Make an exact copy of the records below, leaving every image out.

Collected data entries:
****************

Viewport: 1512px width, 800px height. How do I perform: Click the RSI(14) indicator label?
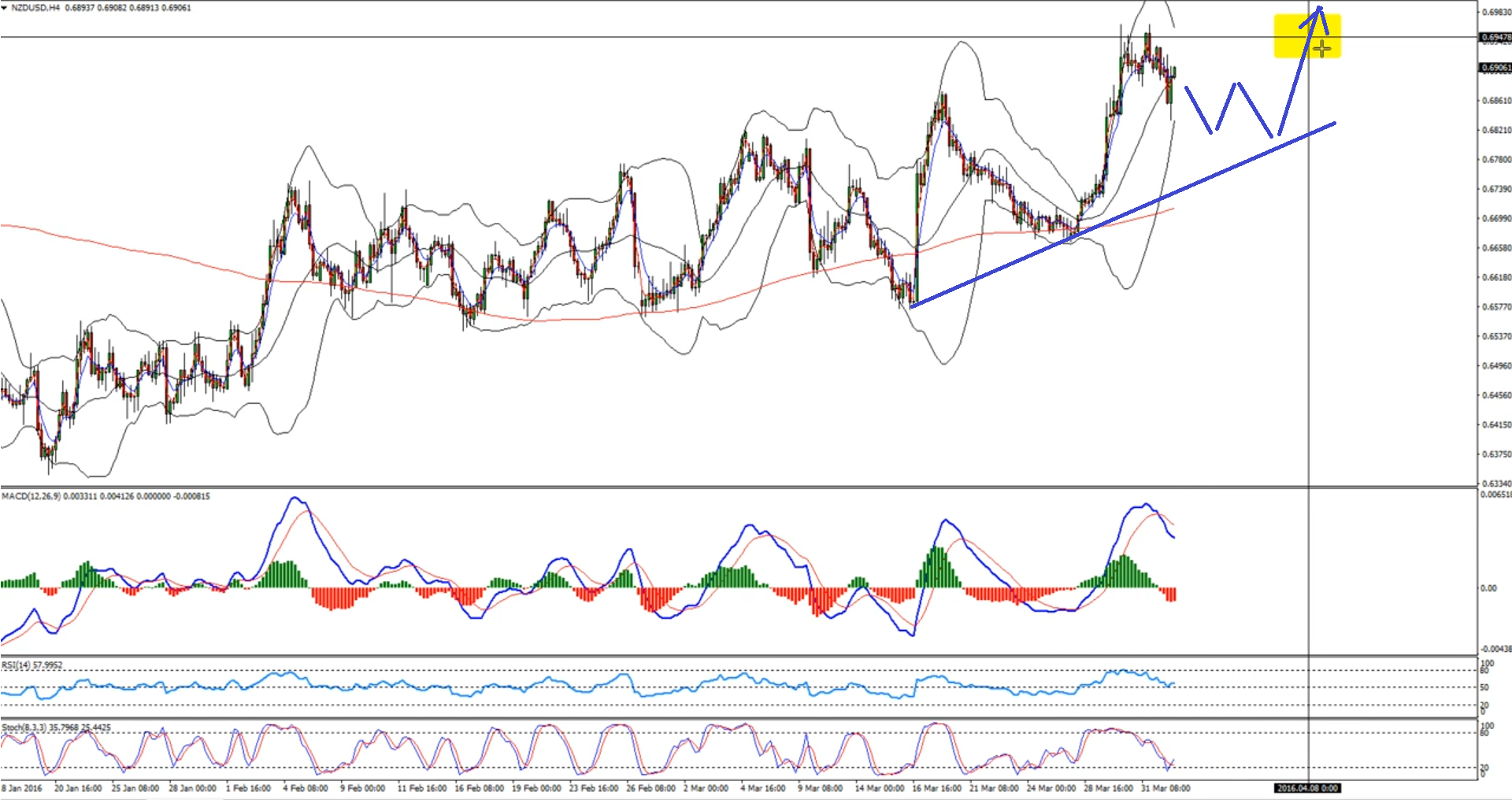click(16, 665)
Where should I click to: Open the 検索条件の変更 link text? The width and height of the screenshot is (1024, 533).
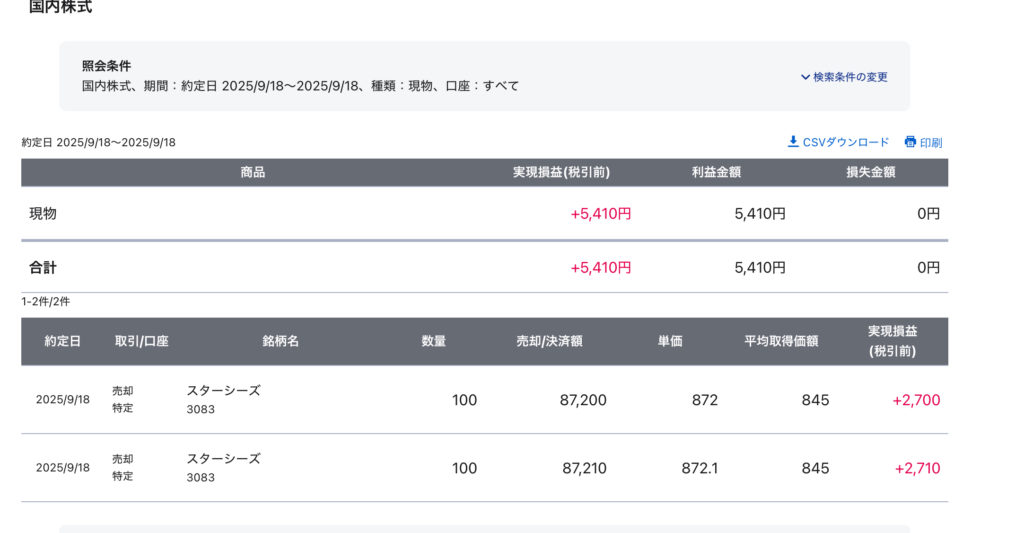pos(850,77)
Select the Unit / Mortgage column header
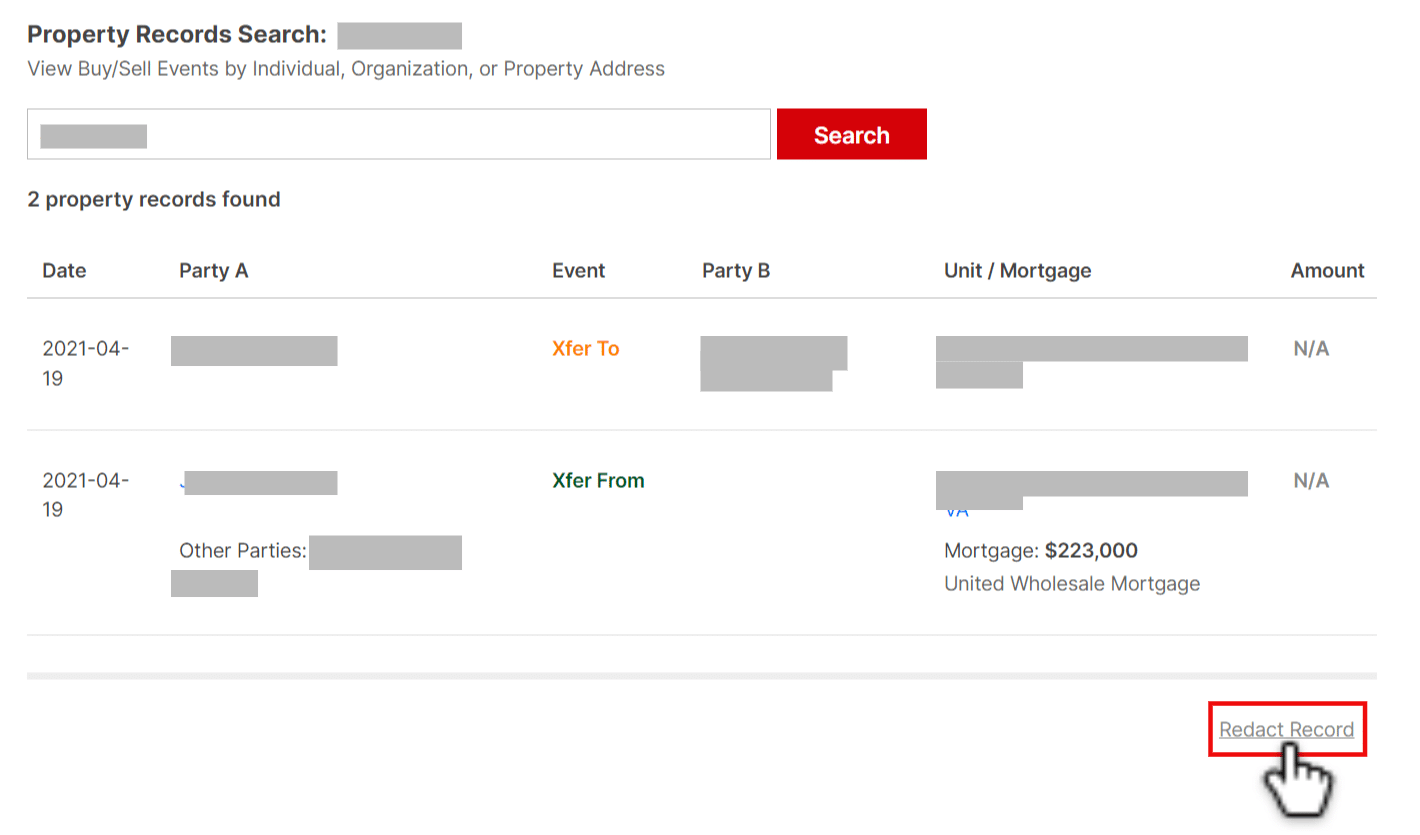Viewport: 1420px width, 835px height. (1017, 270)
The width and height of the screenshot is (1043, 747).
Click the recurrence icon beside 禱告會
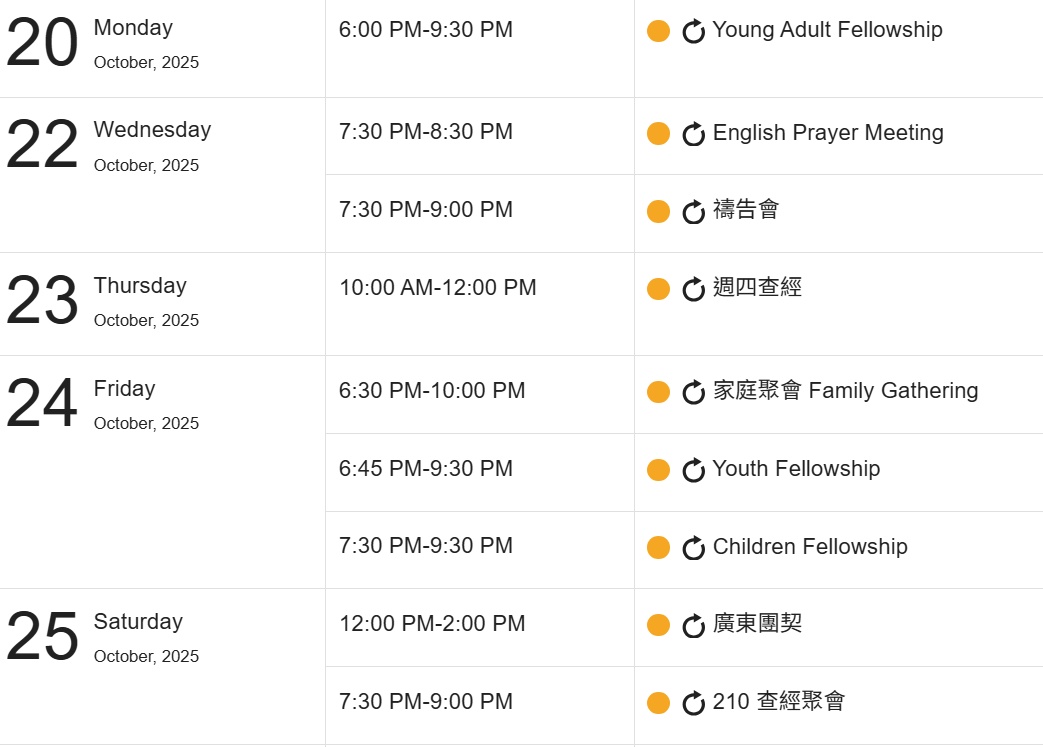tap(694, 212)
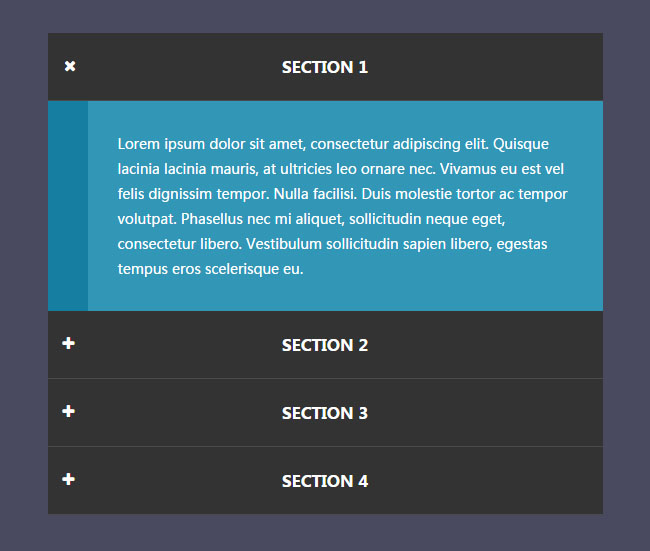Expand Section 2 via its title text

[324, 345]
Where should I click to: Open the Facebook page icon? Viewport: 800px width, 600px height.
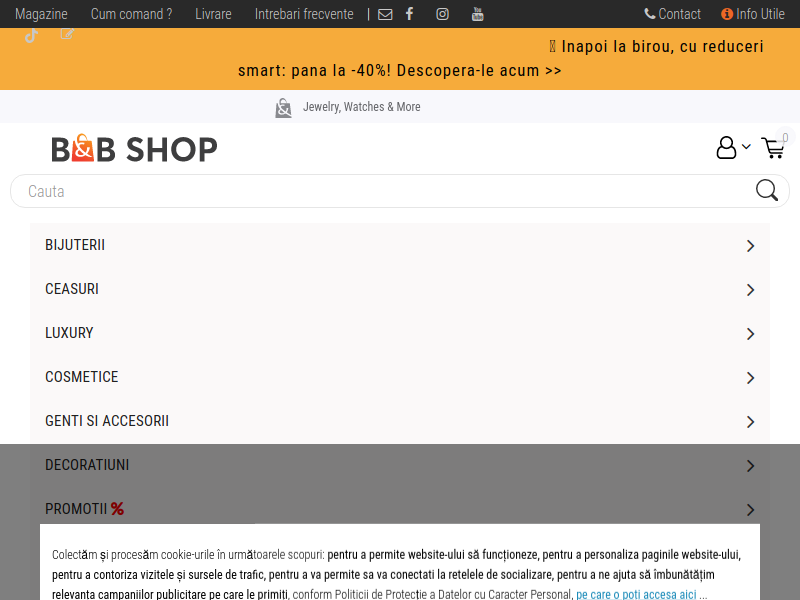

****************

Answer for the task:
Viewport: 1512px width, 800px height. How do I perform: Click the RSI(14) indicator label?
click(16, 665)
Where should I click to: Open the 検索条件の変更 link text? The width and height of the screenshot is (1024, 533).
pos(850,77)
Select the Unit / Mortgage column header
Viewport: 1420px width, 835px height. (1017, 270)
The width and height of the screenshot is (1043, 747).
Click the recurrence icon beside 禱告會
tap(694, 212)
Expand Section 2 via its title text

[324, 345]
Where should I click to: Open the Facebook page icon? Viewport: 800px width, 600px height.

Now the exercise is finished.